Designing the legOS Multitasking Operating System

Dr. Dobb's Journal November 1999

An OS for the Hitachi H8 microcontroller

By Markus L. Noga

Markus is a student of computer science at the University of Karlsruhe, Germany. He can be contacted at noga@inrialpes.fr.

Mindstorms is a system developed by Lego and the Massachusetts Institute of Technology (MIT) that lets you design, build, and program robots using standard Lego pieces, a handful of sensors, and a microcontroller that is programmable via an infrared link with a PC. More specifically, the Mindstorms Robotics Invention System (see http://www.legomindstorms .com/) consists of more than 700 Lego pieces, two motors, gears, two touch sensors, a light sensor, the microcontroller, an infrared transmitter, and a PC cable to connect it to one of your COM ports. The packaged software currently supports Windows 95/98/NT.

Constructing Mindstorms robots involves combining normal Lego pieces with sensors (see Figure 1) that can handle data input and enable the robot to respond to external situations. You program the Robotic Command Explorer (RCX) computer (Figure 2) in a graphical language called "RCX Code." Finally, as Figure 3 illustrates, the code is then downloaded from your PC to the RCX via an infrared link.

Although you typically program the RCX using RCX Code, you can also use SPIRIT.OCX (provided in the Mindstorms SDK) to control the unit using Visual Basic, Visual C++, Delphi, or the like. Figure 4 illustrates the RCX software system, which consists of a graphical programming environment, OCX control, and bytecode Virtual Machine (VM). Although powerful, each of these layers introduces certain limitations. The graphical environment limits variable usage to one counter, rendering it unusable for any but the simplest applications. The event-driven programming model is severely hampered by the lack of reentrancy and task synchronization. And finally, like the OCX control, the environment is Windows only.

The VM, on the other hand, provides 32 global variables, a write-only datalog, eight concurrent tasks, and direct control from a PC. Still, the VM also suffers from drawbacks, lacking, for instance, a stack, a real heap, and the concept of priorities.

**Source material**
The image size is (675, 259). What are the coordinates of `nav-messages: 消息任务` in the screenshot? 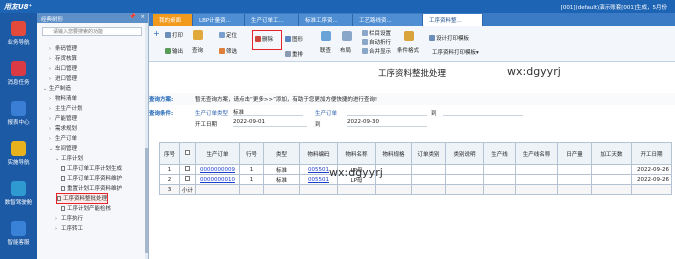 It's located at (18, 74).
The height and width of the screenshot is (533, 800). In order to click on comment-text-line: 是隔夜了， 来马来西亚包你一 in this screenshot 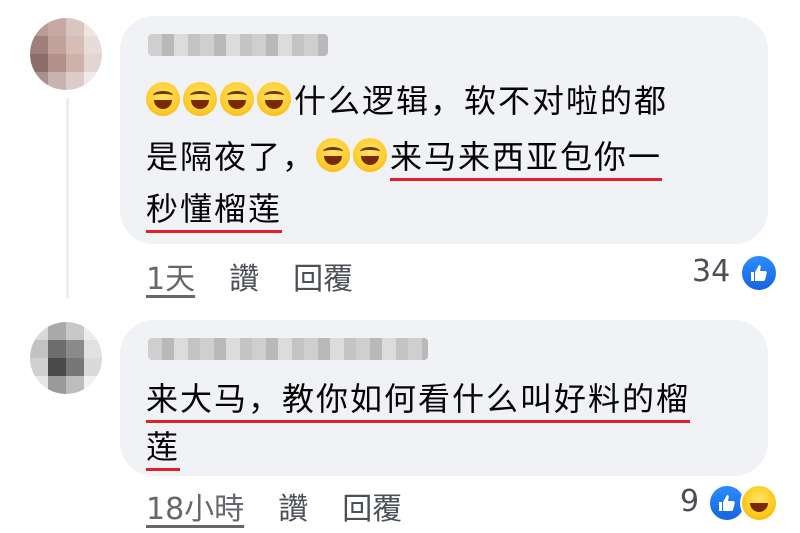, I will do `click(404, 158)`.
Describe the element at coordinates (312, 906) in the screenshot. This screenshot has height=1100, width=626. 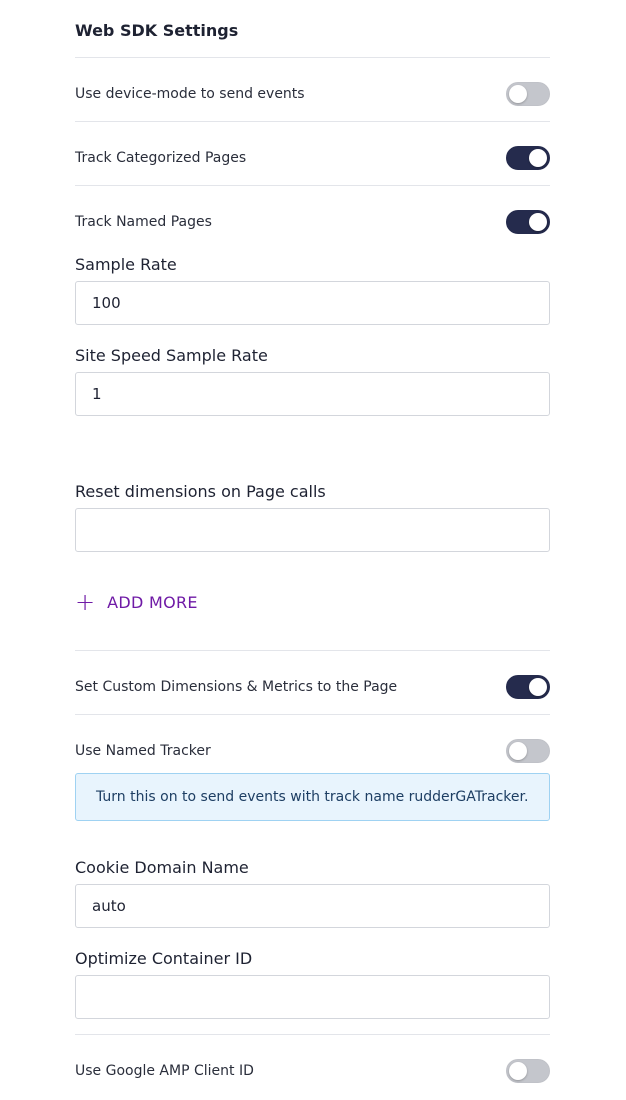
I see `cookie-domain-input` at that location.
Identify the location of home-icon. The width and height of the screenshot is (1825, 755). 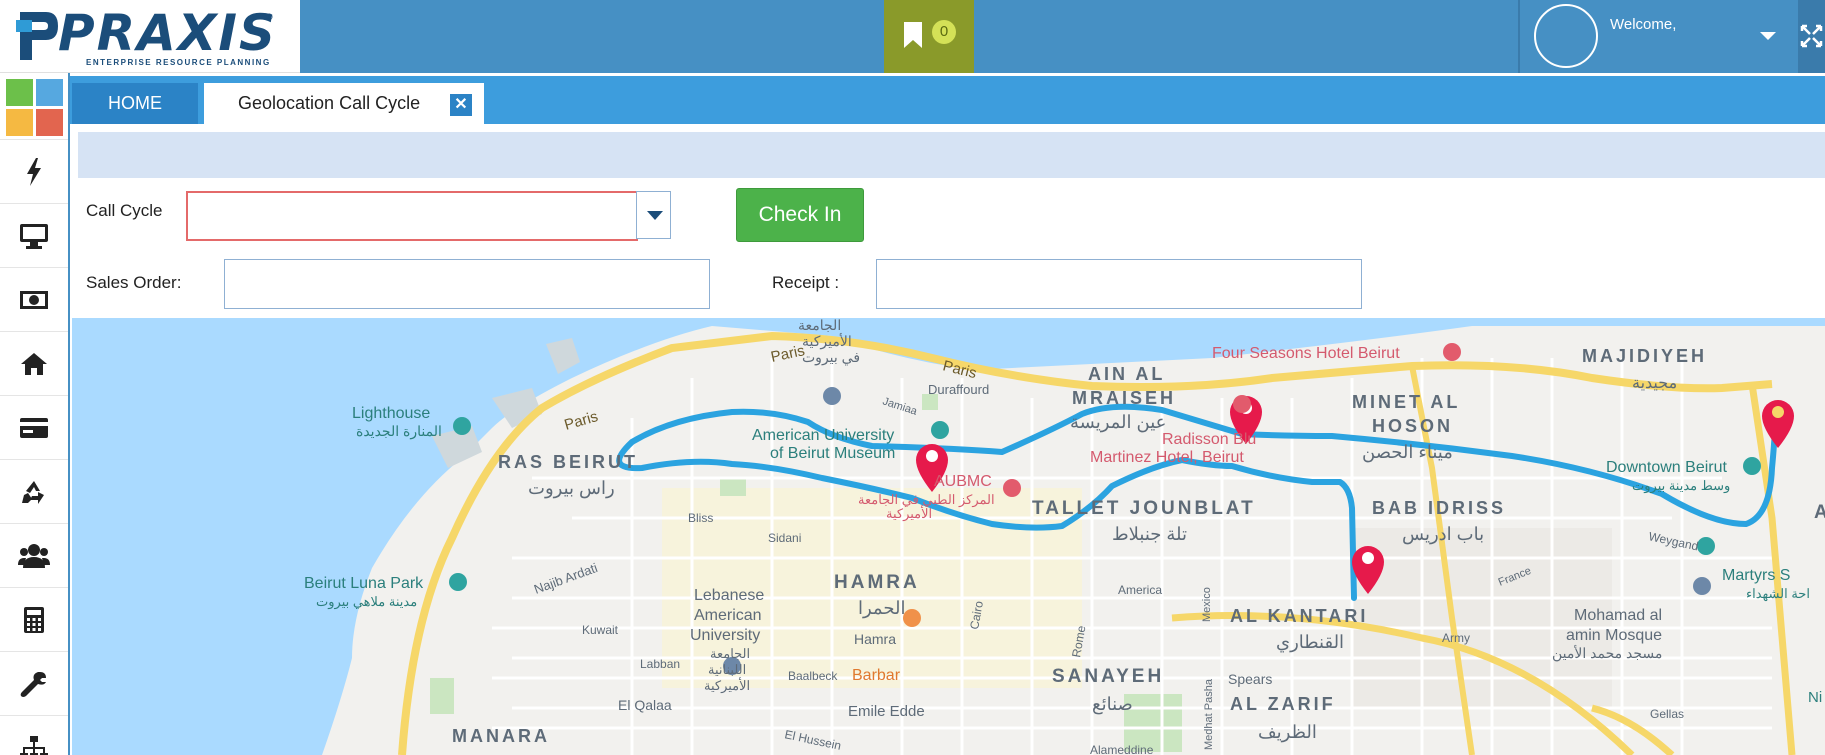
(34, 364).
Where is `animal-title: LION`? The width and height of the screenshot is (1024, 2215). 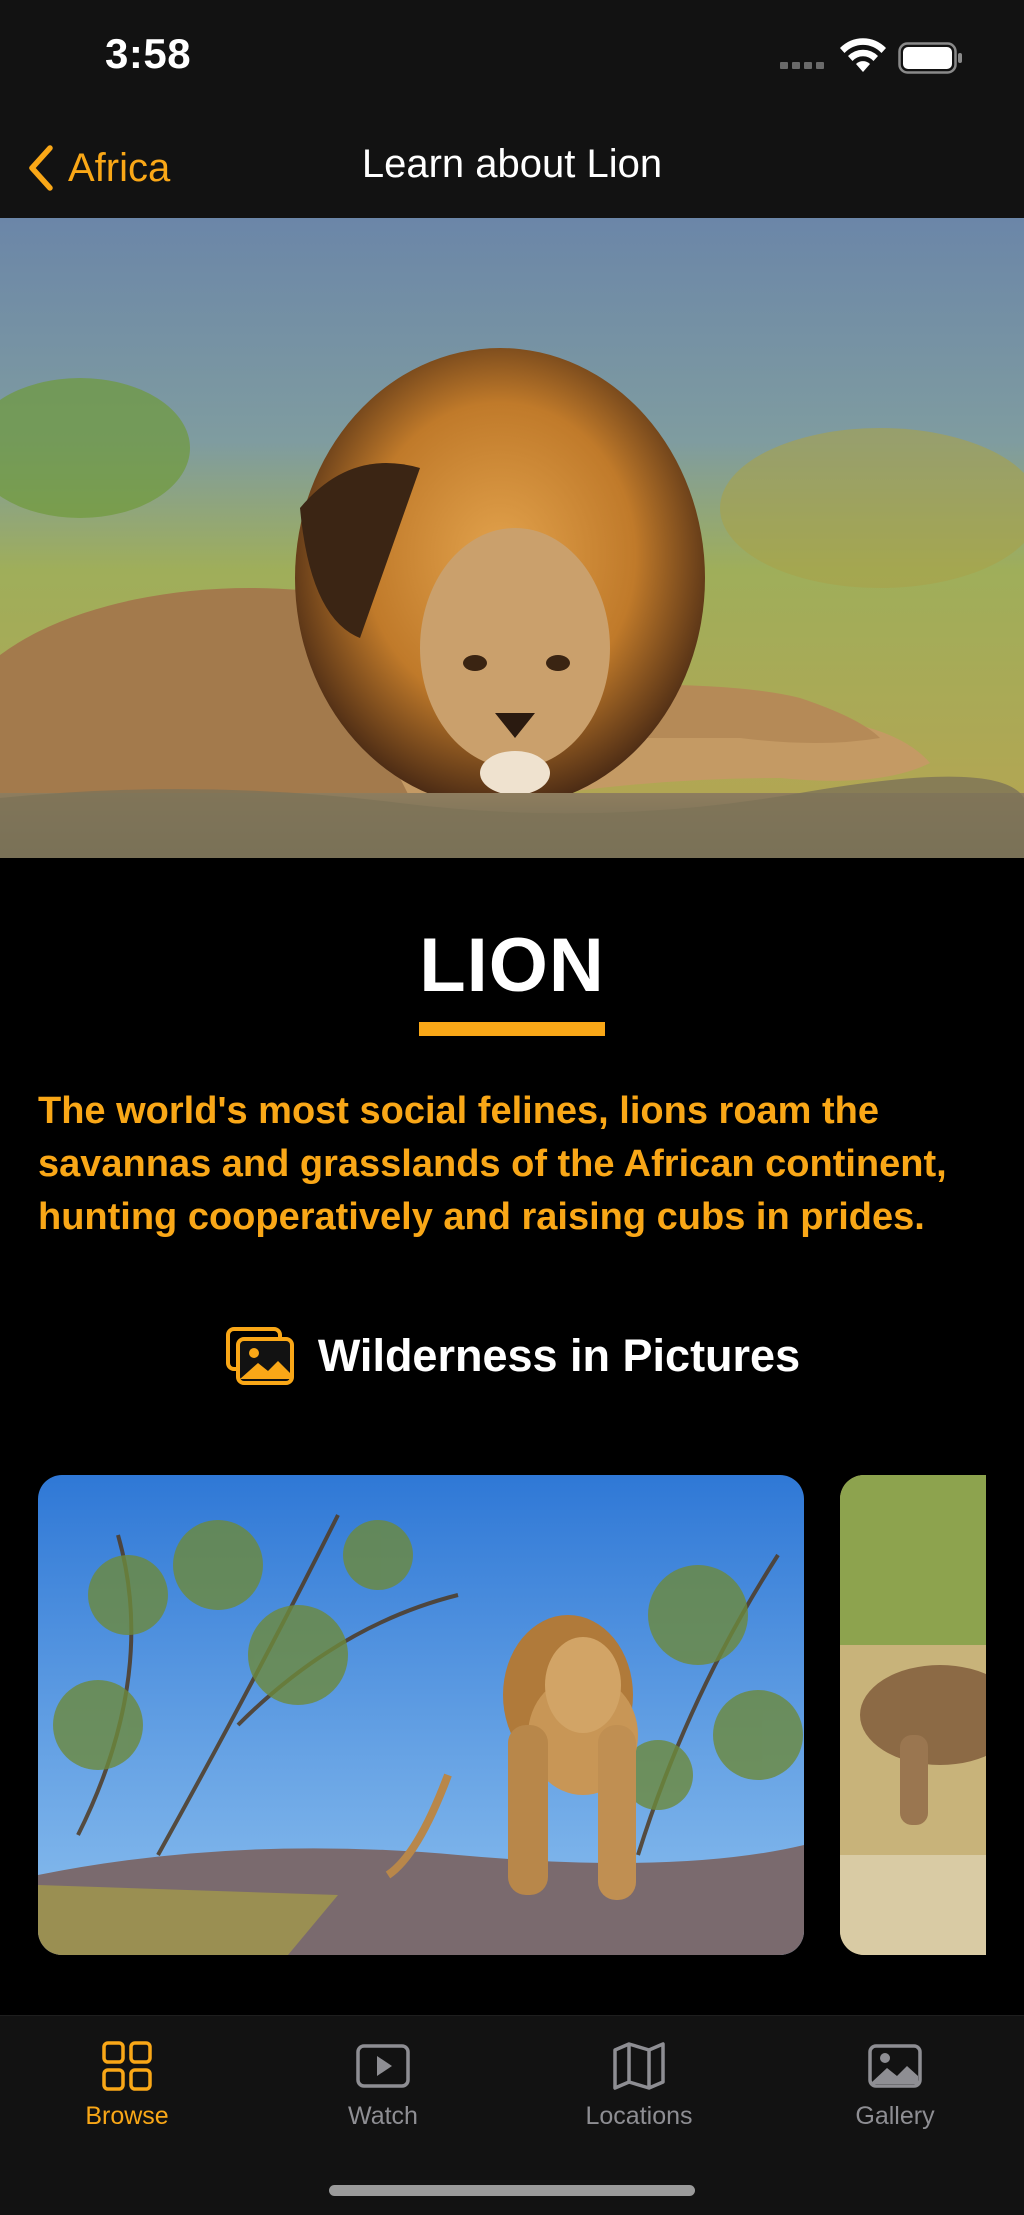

**Task item**
Continue the article on the legOS multitasking operating system, picking up after its final sentence. The material that comes after the text plays no part in the work.

**Result for this task**
Alternative Software

Because of these and other limitations in Mindstorms software, a number of freeware/shareware alternatives have become available, since Kekoa Proudfoot reverse engineered the bytecode instruction set (http://graphics.stanford .edu/~kekoa/). Dave Baum conceived of Not-Quite-C (NQC), a C dialect suitable for the bytecode VMs. This implies no local variables, compound expressions, reentrancy, arrays, or user-defined data types. Baum's NQCC compiler, now integrated in his RCX Command Center, runs on a wide variety of host platforms and is still the most widely used bytecode cross-compiler. Other tools include RCX Creator (Barry Ruffner), BotCode (Marty Balash), and Bot-Kit (based on Dolphin Smalltalk), along with tools and techniques for programming the RCX with VBScript or JavaScript.

Programming environments centering around NQCC and other compilers targeting the RCX VM followed, and high-level wrappers for the OCX control provided by Lego abound. However, all these approaches share the limitations imposed by the VM. Frustrated with these shortcomings and the unavailability of so many crucial features, I launched the legOS project as an alternative to the RCX firmware. My goal was to design a small embedded operating system, implemented in standardized languages and native assembler instead of exotic dialects and bytecodes. In other words, I wanted to tear down the padded VM environment while providing similar or superior system services. legOS offers a number of features, including preemptive multitasking, energy saving, dynamic memory management, POSIX semaphores, native access to display, buttons, infrared (IR) communication, motors and sensors, and a new kernel and library. legOS can be programmed with standard C or assembler. It is available from DDJ (see "Resource Center," page 5) and at http://www.multimania .com/legos/.

The Real Machine

The heart of the Mindstorms RCX is a 16-MHz Hitachi H8/3292 series microcontroller. This processor line sports an 8-channel 10-bit A/D converter, serial communications interface, several timers, and multiple digital I/O ports among its on-chip modules. The version inside the Mindstorms offers 16 KB of ROM and 32 KB of RAM. Fortunately, the H8 instruction set is a supported target platform for several flavors of the freely available GNU C compiler. I used binutils-2.9.1 and gcc-2.8.1 under RedHat Linux 5.1. Pre-1.1.1. egcs and other gcc versions might need minor patches to cross-compile correctly, so stick with gcc-2.8.1 if possible.

These tools are available from any number of sources, including the GNU ftp site mirrors and most Linux distributions. Their installation on a UNIX-like platform is a near-classic case of "make ; make install;" see Example 1. Installation under Windows is equally straightforward with the aid of cygwin32, a free UNIX compatibility package by Cygnus Support (http:// www.cygnus.org/).

Design Decisions

I chose to comply with standard UNIX interfaces wherever possible. Most C programmers are familiar with puts(), sleep(), malloc(), and exec(), and I wanted to ease their transition. However, this is also a question of personal taste, because I dislike the abbreviated, technical naming conventions in other embedded operating systems that might have served as role models.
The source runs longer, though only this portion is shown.